Le ministre des Services financiers, de la Bonne gouvernance et des Réformes institutionnelles, Sudhir Sesungkur, a annoncé un projet de création d’un « Office of Good Governance » en vue de promouvoir et coordonner les activités relevant de la bonne gouvernance dans les secteurs public et privé. C’était à l’occasion d’une rencontre au siège de son ministère, à la SICOM Tower, Ébène, avec des officiels de diverses institutions opérant sous l’égide de ce ministère ou collaborant avec ce dernier.
Cette rencontre, qui a duré environ une heure et demie, était l’occasion pour le ministre de tutelle de revenir sur les objectifs de développement économique, comme énoncés dans le document « Vision 2030 », de mettre l’accent sur des actions coordonnées au sein de divers départements placés sous l’égide du ministère des Services financiers, de la Bonne gouvernance et des Réformes institutionnelles, d’évoquer la mise à exécution des mesures ou projets annoncés dans le budget 2016/2017 ainsi que des problèmes auxquels font face divers services et organisations. Dans une déclaration à la presse à l’issue de cette réunion, Sudhir Sesungkur, en présence des participants, a indiqué avoir insisté sur le rôle que chaque instance doit jouer pour promouvoir la bonne gouvernance. « Nous voulons transformer Maurice en un centre financier de renommée internationale. Il nous faut nous assurer que les meilleures pratiques de bonne gouvernance soient adoptées par les entreprises privées aussi bien que par le secteur public », a souligné le ministre. « Nous voulons envoyer un signal fort à la communauté internationale à l’effet que Maurice prône les bonnes pratiques en matière de gouvernance », a-t-il ajouté.

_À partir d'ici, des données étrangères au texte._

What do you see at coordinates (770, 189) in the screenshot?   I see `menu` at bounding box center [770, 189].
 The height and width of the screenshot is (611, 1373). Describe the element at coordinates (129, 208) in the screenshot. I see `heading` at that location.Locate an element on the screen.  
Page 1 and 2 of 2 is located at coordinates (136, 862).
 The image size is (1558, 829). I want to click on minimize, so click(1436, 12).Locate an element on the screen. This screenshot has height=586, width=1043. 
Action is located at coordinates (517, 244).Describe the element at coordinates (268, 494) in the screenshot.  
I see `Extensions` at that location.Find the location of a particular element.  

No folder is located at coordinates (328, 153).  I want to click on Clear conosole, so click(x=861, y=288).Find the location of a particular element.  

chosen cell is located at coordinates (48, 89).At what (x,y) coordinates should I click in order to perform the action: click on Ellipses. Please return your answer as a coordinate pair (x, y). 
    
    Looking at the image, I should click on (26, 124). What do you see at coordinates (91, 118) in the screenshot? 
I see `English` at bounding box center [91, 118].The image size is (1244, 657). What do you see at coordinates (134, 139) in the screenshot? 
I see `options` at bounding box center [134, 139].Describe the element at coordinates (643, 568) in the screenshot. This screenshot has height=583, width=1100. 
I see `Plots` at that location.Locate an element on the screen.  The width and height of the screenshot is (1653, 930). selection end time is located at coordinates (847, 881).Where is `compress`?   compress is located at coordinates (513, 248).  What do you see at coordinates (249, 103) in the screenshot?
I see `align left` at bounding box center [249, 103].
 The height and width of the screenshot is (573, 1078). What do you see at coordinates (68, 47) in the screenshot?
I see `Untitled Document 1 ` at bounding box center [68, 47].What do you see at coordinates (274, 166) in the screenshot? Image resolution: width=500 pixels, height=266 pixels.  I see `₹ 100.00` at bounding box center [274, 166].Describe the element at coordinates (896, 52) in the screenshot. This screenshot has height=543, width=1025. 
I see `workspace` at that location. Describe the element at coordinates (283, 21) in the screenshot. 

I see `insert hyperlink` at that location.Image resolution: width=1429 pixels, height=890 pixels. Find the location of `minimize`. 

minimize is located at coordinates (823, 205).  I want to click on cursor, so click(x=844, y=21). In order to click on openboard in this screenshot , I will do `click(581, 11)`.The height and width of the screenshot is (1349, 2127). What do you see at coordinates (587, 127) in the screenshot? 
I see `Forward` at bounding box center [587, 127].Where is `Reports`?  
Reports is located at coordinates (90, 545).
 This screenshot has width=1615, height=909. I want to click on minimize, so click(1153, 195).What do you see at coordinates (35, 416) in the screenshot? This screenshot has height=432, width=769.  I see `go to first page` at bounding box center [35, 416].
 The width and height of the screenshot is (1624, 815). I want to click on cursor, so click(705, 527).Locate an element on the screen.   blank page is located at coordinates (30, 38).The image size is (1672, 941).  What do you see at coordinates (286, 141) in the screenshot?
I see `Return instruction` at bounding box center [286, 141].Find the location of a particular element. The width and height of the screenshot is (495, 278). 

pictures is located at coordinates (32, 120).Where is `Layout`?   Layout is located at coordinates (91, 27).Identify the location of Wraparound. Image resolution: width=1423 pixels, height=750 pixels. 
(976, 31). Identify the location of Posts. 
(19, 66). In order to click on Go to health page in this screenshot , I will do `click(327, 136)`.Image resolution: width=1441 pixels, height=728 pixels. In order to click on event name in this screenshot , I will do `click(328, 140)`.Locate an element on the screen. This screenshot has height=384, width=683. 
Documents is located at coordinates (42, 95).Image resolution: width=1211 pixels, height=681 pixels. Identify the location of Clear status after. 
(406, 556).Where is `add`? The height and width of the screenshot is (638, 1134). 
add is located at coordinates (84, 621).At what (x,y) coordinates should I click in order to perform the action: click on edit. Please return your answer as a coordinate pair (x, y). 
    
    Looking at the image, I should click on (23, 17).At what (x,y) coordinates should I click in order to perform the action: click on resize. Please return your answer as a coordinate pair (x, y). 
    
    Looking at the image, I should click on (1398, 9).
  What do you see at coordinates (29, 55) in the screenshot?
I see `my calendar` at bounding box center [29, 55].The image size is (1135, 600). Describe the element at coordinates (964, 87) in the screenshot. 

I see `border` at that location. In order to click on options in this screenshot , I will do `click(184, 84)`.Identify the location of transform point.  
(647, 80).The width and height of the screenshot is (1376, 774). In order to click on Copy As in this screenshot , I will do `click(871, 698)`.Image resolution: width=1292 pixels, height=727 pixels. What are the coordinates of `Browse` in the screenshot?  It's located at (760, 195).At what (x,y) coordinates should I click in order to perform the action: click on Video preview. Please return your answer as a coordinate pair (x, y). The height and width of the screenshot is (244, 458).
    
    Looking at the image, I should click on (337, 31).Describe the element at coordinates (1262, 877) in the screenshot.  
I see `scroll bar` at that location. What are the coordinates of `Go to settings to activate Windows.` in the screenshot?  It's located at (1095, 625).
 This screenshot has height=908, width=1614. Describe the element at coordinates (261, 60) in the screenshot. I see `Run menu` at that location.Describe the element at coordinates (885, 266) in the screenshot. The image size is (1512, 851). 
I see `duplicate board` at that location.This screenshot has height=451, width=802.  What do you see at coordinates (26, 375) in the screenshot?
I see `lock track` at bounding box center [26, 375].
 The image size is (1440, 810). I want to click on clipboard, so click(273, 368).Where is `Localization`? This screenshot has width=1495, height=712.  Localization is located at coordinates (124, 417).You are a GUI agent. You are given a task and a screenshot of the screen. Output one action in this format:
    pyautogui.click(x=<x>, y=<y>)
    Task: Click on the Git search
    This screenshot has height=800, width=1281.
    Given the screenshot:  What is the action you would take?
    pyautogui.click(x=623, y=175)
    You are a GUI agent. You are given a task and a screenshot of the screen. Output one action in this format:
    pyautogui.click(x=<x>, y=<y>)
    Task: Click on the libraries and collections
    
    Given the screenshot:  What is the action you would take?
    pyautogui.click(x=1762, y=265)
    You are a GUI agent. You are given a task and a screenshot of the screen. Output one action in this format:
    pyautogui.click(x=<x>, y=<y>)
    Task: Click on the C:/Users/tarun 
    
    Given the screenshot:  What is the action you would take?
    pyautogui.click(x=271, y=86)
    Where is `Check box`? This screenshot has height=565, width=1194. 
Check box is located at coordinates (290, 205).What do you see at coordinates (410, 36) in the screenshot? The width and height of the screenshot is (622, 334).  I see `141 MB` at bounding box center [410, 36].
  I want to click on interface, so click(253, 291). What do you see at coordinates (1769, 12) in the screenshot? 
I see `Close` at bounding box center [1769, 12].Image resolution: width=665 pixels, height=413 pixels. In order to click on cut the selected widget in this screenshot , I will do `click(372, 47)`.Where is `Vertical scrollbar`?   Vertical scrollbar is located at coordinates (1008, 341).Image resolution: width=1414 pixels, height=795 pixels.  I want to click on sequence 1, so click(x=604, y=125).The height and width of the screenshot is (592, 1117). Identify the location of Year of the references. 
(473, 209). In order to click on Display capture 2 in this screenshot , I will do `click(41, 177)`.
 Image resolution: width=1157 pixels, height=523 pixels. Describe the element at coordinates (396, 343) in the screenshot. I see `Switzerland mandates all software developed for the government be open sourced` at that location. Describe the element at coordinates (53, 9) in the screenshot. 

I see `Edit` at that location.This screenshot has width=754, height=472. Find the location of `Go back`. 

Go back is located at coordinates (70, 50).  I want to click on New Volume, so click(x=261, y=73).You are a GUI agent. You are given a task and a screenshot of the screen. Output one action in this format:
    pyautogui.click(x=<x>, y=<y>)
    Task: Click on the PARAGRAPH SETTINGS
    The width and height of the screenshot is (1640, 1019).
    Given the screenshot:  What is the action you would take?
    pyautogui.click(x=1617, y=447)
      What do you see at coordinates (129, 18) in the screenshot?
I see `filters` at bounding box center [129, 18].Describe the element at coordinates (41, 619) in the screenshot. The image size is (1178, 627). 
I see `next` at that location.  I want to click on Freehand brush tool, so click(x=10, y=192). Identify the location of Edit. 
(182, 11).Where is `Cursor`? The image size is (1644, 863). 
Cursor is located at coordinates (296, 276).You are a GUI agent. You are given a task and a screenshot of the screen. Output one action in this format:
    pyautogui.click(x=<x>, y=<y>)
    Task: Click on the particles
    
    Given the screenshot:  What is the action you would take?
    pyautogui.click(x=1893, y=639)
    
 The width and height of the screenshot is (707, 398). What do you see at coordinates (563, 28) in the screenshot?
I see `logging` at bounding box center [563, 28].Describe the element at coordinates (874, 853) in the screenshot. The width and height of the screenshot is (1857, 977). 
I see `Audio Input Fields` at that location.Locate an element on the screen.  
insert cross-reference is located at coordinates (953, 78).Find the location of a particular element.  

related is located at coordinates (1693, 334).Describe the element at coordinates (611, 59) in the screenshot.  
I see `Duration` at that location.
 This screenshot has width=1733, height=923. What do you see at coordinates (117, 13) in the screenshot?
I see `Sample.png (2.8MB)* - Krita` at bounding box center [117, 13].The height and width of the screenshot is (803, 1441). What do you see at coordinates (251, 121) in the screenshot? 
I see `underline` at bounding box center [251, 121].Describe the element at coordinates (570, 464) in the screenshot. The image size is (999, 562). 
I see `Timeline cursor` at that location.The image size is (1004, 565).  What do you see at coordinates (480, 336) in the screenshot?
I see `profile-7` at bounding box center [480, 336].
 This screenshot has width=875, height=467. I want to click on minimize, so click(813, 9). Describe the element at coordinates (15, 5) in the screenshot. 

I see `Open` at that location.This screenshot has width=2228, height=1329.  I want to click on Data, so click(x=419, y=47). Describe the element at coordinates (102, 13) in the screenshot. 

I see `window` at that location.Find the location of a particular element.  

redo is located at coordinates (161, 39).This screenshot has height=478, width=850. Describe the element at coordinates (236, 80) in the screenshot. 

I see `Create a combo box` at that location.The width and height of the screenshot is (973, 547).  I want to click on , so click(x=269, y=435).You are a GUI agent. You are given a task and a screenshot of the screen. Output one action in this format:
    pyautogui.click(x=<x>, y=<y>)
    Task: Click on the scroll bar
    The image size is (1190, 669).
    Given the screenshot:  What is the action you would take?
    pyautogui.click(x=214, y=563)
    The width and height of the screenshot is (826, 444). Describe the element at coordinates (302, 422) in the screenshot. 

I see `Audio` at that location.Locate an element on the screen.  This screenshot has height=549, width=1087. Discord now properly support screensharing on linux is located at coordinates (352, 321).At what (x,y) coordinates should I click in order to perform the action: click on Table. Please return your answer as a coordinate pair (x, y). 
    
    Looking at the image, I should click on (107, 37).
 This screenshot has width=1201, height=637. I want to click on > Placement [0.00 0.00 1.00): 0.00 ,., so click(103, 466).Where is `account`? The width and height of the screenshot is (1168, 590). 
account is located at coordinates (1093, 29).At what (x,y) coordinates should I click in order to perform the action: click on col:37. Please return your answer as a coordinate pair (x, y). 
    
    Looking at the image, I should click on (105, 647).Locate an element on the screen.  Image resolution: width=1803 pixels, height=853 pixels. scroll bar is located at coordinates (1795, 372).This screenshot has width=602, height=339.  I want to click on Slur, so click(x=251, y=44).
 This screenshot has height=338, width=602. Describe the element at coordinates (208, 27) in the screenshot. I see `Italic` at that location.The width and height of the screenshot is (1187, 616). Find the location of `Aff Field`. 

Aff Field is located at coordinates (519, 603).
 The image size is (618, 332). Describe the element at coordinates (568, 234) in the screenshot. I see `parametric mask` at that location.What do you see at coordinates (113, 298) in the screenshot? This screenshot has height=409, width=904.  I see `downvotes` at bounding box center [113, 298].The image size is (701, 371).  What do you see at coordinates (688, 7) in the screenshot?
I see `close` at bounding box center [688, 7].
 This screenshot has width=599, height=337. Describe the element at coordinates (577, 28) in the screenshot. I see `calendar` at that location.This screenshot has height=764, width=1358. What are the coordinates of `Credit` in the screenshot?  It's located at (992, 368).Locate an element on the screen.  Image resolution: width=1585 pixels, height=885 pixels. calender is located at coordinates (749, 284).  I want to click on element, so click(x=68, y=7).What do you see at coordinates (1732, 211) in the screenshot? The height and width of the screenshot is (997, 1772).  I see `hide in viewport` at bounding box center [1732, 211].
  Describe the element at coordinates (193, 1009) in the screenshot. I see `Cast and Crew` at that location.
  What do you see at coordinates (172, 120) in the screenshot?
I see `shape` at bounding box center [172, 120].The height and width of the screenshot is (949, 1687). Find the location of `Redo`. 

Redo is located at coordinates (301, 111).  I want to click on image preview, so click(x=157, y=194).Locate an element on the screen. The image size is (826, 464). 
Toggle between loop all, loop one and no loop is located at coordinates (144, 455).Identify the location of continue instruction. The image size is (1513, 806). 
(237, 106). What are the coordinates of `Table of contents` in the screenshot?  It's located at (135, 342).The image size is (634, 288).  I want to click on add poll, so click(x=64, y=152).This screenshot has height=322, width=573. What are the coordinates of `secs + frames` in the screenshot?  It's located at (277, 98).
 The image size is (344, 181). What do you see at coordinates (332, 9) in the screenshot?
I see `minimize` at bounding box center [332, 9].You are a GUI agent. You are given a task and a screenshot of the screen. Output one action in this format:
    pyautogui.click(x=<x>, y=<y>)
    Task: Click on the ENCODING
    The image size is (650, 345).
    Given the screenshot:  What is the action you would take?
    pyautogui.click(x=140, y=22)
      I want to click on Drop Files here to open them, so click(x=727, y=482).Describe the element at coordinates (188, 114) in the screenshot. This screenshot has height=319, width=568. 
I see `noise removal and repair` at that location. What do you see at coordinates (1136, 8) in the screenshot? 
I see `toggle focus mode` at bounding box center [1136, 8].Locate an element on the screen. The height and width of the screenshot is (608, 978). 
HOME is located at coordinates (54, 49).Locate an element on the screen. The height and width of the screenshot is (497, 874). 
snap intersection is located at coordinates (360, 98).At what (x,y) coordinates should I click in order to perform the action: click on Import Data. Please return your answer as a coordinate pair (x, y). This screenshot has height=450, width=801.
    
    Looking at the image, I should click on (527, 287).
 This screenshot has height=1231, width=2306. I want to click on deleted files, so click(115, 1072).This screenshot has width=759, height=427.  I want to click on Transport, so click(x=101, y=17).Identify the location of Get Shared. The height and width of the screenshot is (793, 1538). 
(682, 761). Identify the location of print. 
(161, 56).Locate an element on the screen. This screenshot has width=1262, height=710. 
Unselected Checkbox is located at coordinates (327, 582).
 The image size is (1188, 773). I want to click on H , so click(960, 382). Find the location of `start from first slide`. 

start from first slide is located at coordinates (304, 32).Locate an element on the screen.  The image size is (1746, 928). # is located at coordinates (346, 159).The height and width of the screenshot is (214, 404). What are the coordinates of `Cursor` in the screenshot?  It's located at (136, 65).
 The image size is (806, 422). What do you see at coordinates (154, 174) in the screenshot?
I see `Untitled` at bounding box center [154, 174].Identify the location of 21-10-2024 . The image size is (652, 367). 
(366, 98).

Sudhir Sesungkur a, dans la foulée, indiqué que son ministère envisage de créer un « Office of Good Governance » pour veiller à la coordination des pratiques de bonne gouvernance dans le pays. Maurice, a-t-il fait ressortir, a « toujours été avant-gardiste » concernant les pratiques de bonne gouvernance, d’où la révision du code national à ce sujet. « Nous voulons que nos entreprises, en particulier celles qui sont cotées sur le marché boursier et qui ont accès à l’argent du public, puissent rassurer les investisseurs que leurs placements sont entre de bonnes mains. Dans la même optique, nous oeuvrons pour que les entreprises publiques adoptent les normes les plus élevées en matière de bonne gouvernance », a repris le ministre.
Sudhir Sesungkur s’est dit « très favorable » à l’adoption des principes d’Integrated Reporting par les entreprises, estimant que celles-ci se doivent également de rendre des comptes sur leurs activités ayant trait au respect des normes environnementales et à leur responsabilité sociale. Dans un autre ordre d’idées, le ministre a fait état de « l’insuffisance des compétences » pour pouvoir propulser le secteur des services financiers à un palier supérieur. « Certes, il y a beaucoup de jeunes diplômés avec un éventail de qualifications académiques, mais nous estimons qu’il y a un travail en profondeur à réaliser pour relever le niveau des compétences et permettre à ces diplômés d’acquérir l’expérience et le savoir-faire nécessaires », a fait comprendre Sudhir Sesungkur.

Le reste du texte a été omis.